CHARIVARIA.
A Fellow of the Royal Society states that, as a result of radium activity, the end of the world, which had been estimated to arrive in a few thousand years, may be postponed for a million aeons. It is hoped that this will allay the anxiety of those soldiers who were nervous about their chances of being demobilized.
It is reported that when asked his impression of President WILSON Mr. BALFOUR remarked, "Gee! He's the top shout and the main squeeze. And then some."
"How much water," asks a technical journal, "does it take to make a gallon of Government ale?" We do not profess to be expert, but we should say about a gallon.
There is no truth in the rumour that TROTSKY has written to President WILSON offering to execute the Peace Conference at any time within the next three months at half the usual rates.
A case which has been puzzling the medical authorities is reported from Warwickshire. After acting strangely for several days a boy named TOMMY SMITH asked his parents if he could have rice pudding instead.
"Great Britain," says an essayist, "has come out of the war with flying colours." No blame, we understand, attaches to Mr. PHILIP SNOWDEN for this.

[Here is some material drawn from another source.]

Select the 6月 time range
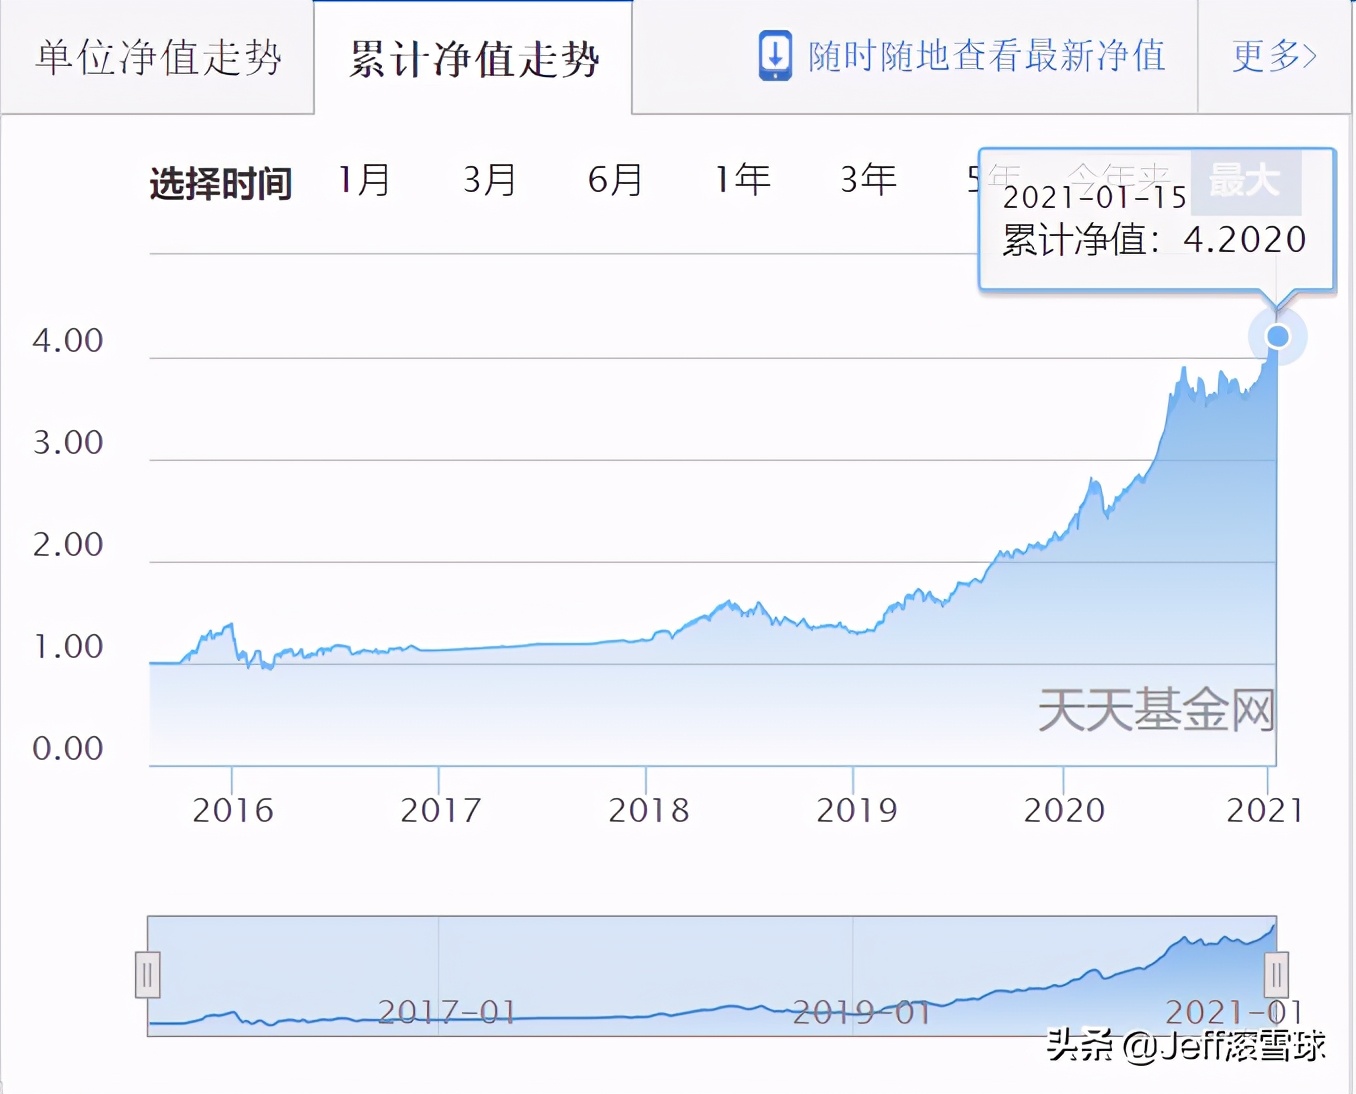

A large marrow has been washed ashore at Lowestoft bearing a name and address and the words, "Please write." It is not known why the marrow left home.
A report comes from Berlin that Dr. SOLF has resigned. It is expected that he will be succeeded by Dr. SOLF.
The greengrocer who deliberately attempted to spoil President WILSON'S welcome by exhibiting American apples for sale on Boxing Day is suspected of being a naturalised German.
A North of England widower would like to meet lady possessing in her own right a bottle of whisky. Object, matrimony.
The largely increased number of unemployed politicians is causing the country great concern.
Heavy falls of snow have occurred in the Midlands, where the people say they have not had such a winter since last summer.
Described as the tallest soldier in Ireland, MICHAEL GRADY, of County Mayo, who is seven feet two inches in height, hopes to settle down on a farm. It is expected that he will shortly be measured for a village.
"To improve the appetite," says a Health Culture journal, "one should salute the morn by throwing open the windows, lay on the bedroom floor with the feet in the air and breathe deeply." This method of saluting is not recommended to recruits.
The latest Sunday newspaper reminds us that it prints all the news. It must do better than this if it is to keep pace with some of our contemporaries.
Charged at Carmarthen with bigamy a soldier said he had no recollection of his second marriage. Once again we feel compelled to point out the advantage of keeping a diary.
It appears that one burglar has claimed his discharge from the Army on the ground that he is a pivotal man and that several policemen are waiting for him.
It is wrong to suppose, says the Coal Control Department, that anthracite is injurious to health. The little ones all declare that its flavour compares favourably with that of Brazil nuts.
Three cases of mince-pie shock are reported from the Westbourne Grove district.
A woman has been fined ten shillings at Birmingham for putting cold tea in bottles and selling it as whisky. One of the purchasers, it appears, had his suspicions aroused by the peculiar taste of the liquid.
The KAISER'S health, says a contemporary, is still a cause of anxiety.
Not to us.
"SHOOTINGS WANTED.
"Woman (middle-aged, respectable) would give services for home and small wage."
Scottish Paper
She would probably be quite effective at ordinary ranges.
"Would the Party who removed Petticoat from the Railway Fence, between 11th and 12th, kindly return same and save further exposure."—Provincial Paper.
In the interests of propriety we trust this appeal has been responded to.